— PROBLEM DETAILS —
Start with the line that holds "You are a GUI". Please copy it and each remaining line below exactly, leaving pictures out.

— EXERCISE MATERIALS —

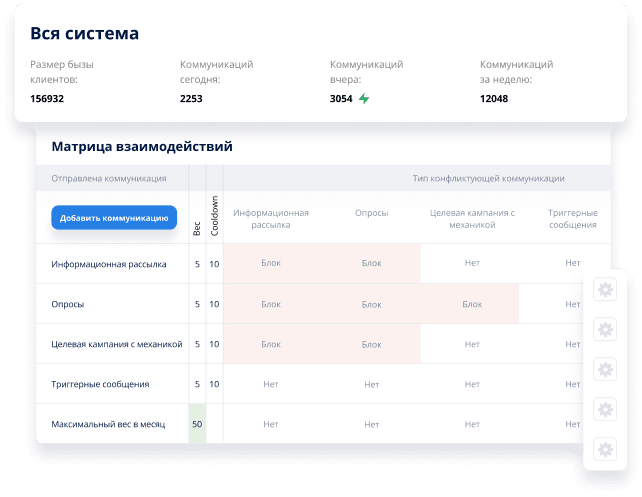Click the Максимальный вес в месяц row label
The image size is (642, 497).
coord(110,424)
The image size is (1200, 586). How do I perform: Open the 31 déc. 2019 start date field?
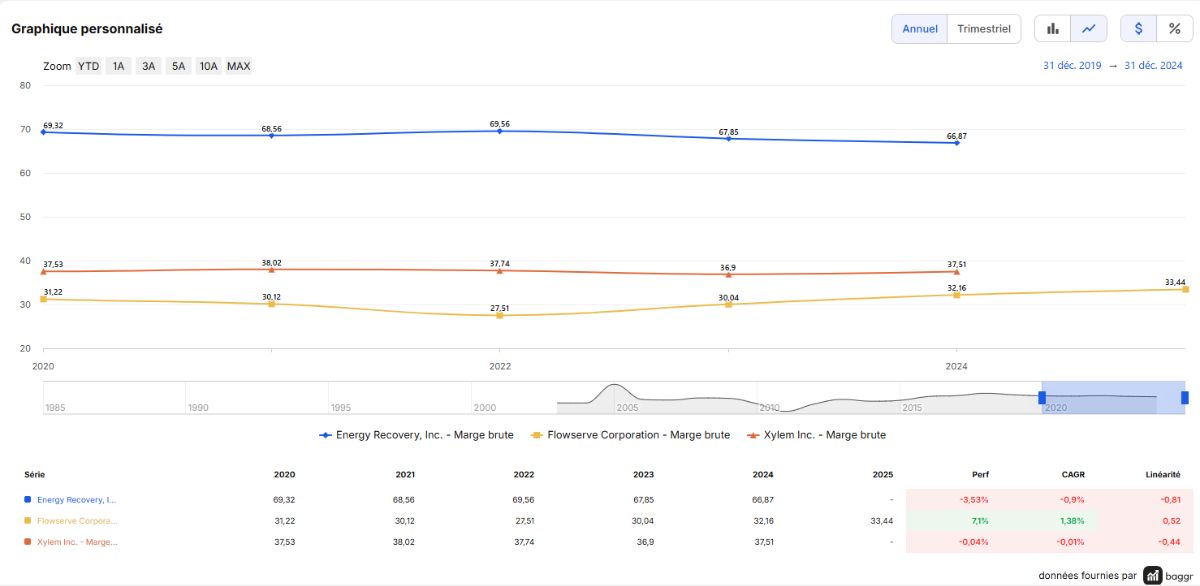pyautogui.click(x=1072, y=65)

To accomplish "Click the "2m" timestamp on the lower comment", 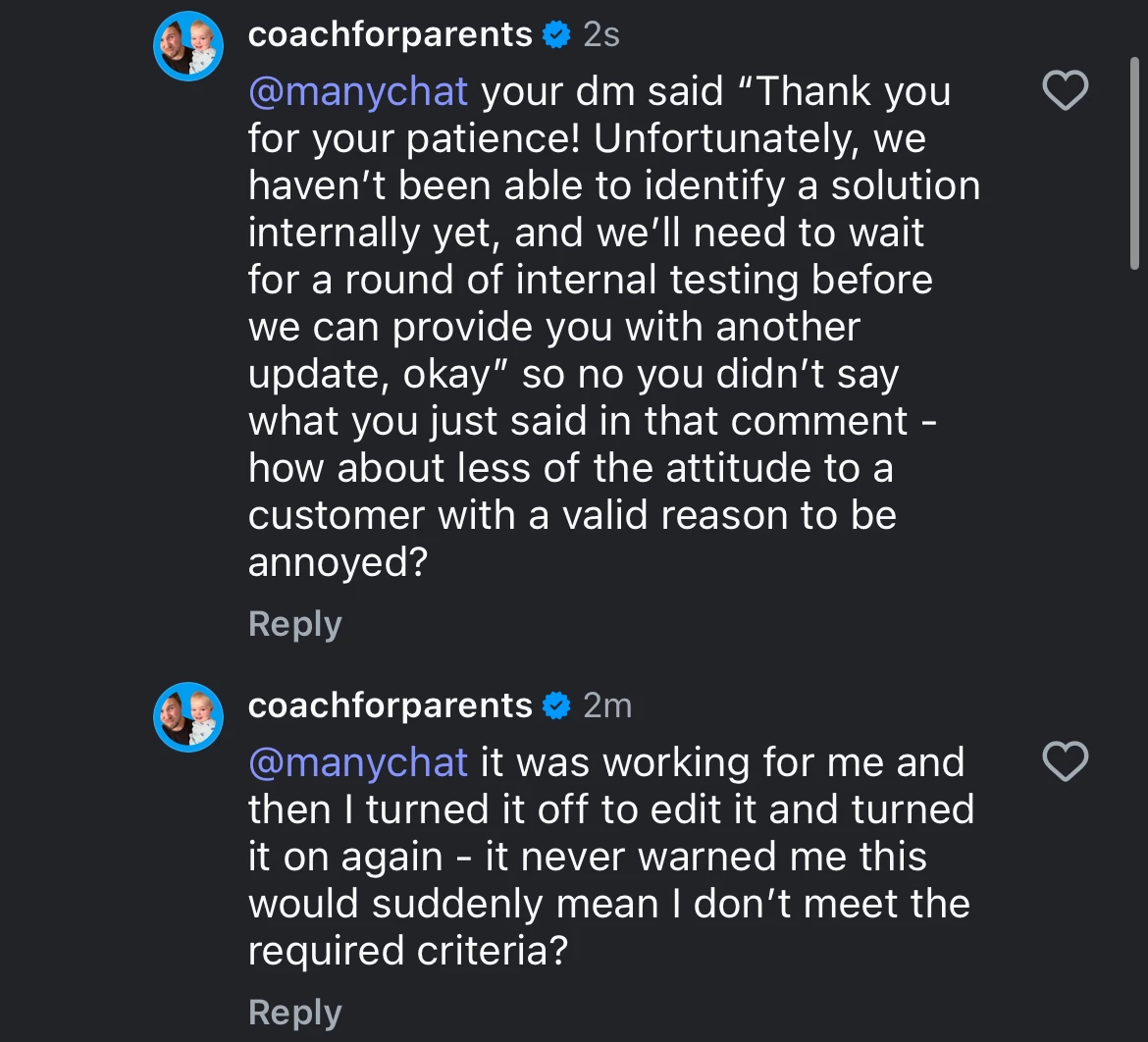I will pos(606,706).
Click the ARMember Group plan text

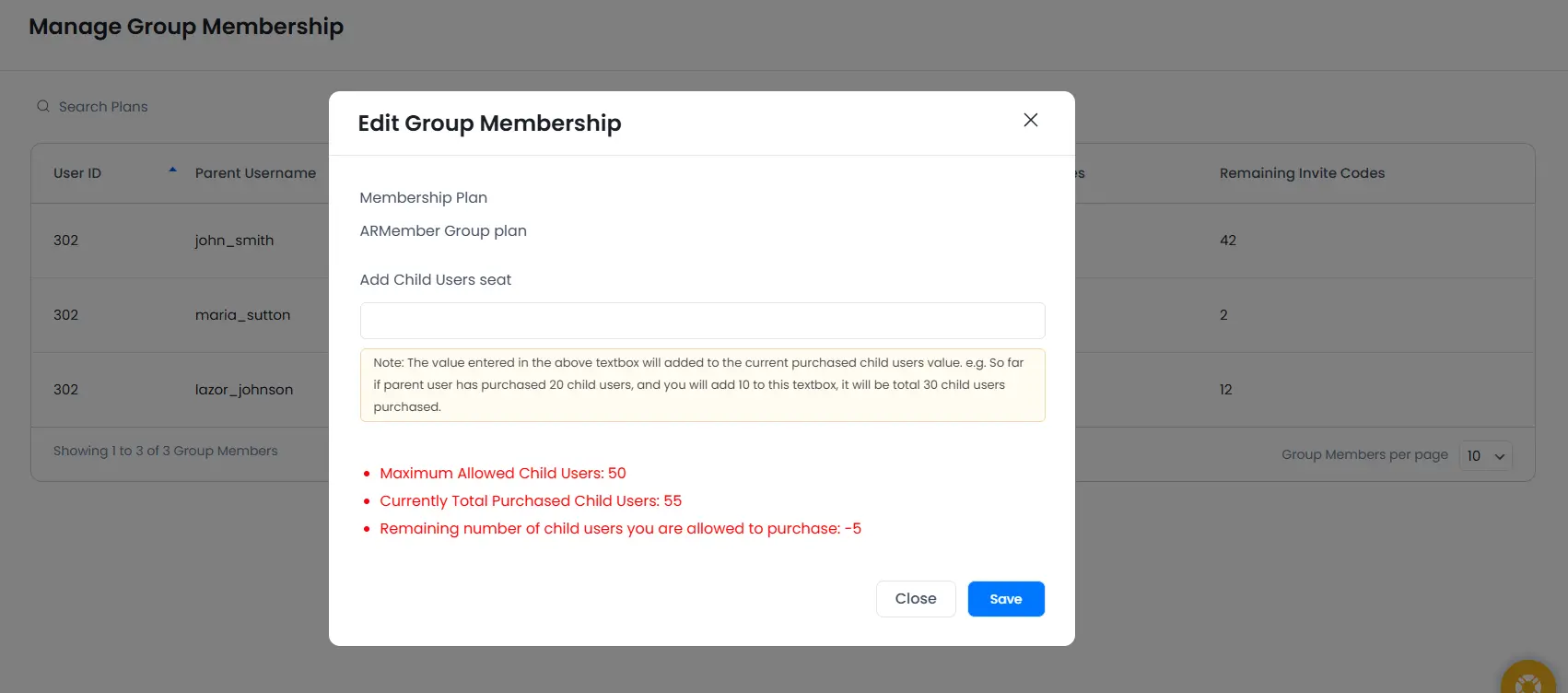coord(443,231)
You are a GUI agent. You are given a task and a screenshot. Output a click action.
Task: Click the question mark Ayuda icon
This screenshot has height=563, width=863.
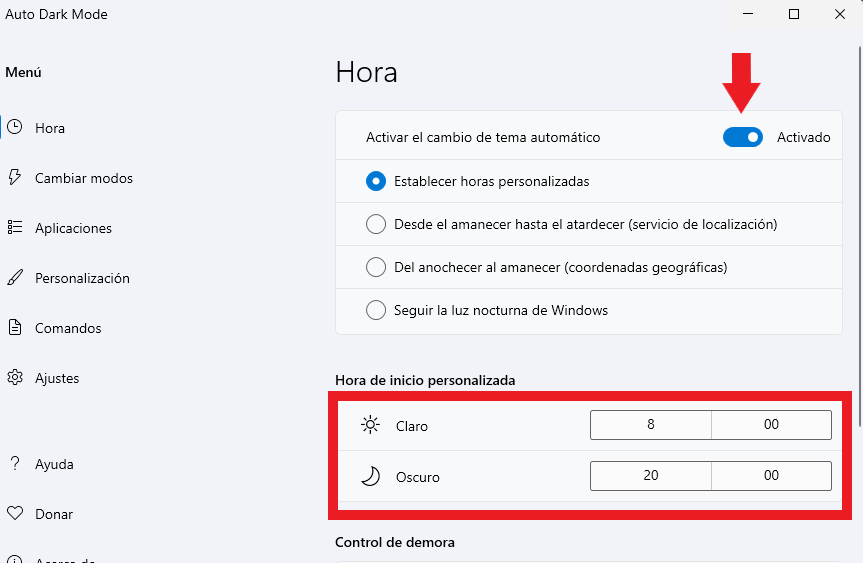[x=15, y=463]
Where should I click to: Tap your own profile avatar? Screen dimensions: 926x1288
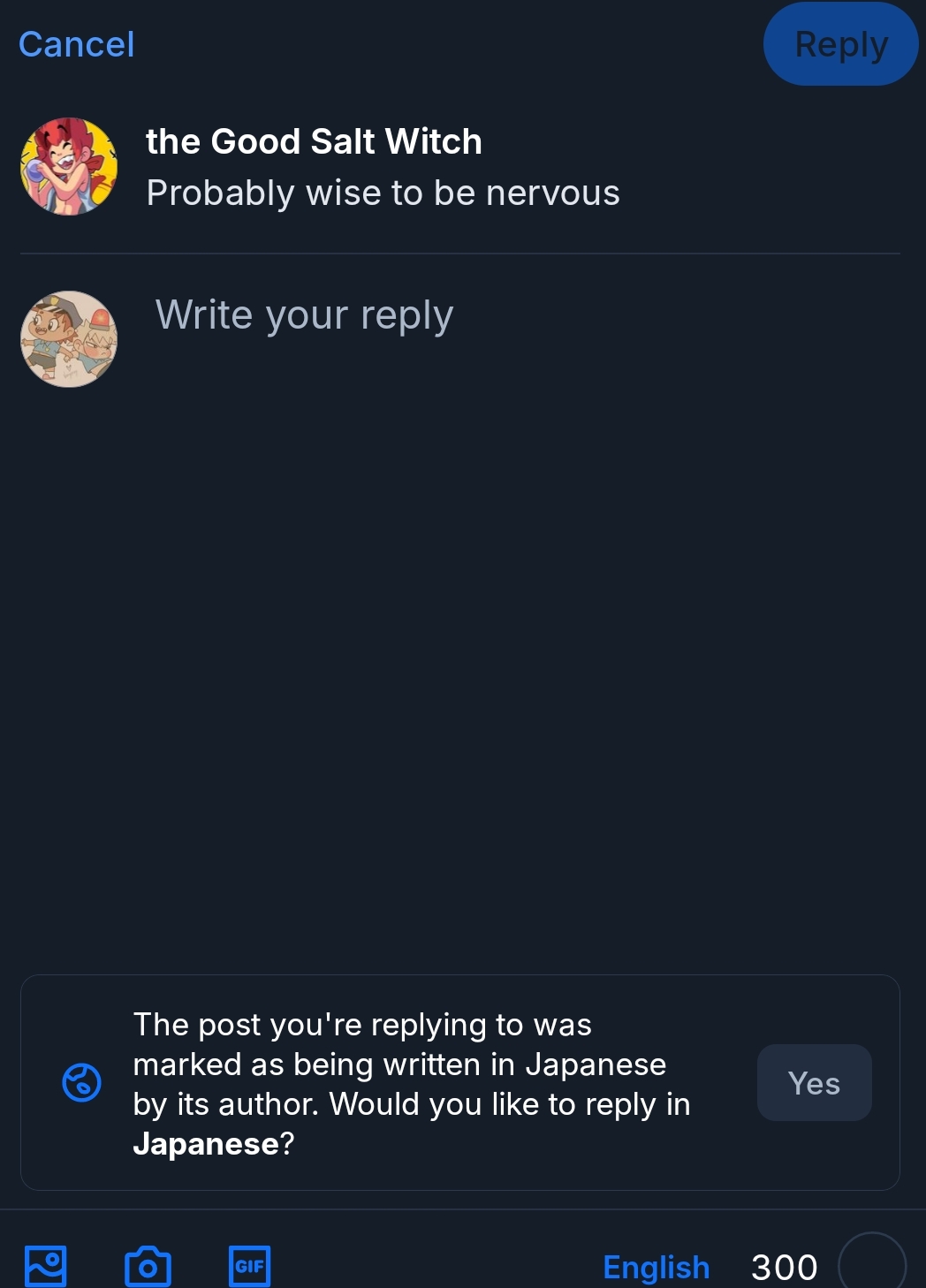click(x=69, y=339)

— RESULT FOR THIS EXERCISE —
You are a GUI agent. You are given a task and a screenshot. Output a click action.
Task: Click the question mark Ayuda icon
This screenshot has height=563, width=863.
[x=15, y=463]
Where should I click to: Tap your own profile avatar? Screen dimensions: 926x1288
click(x=69, y=339)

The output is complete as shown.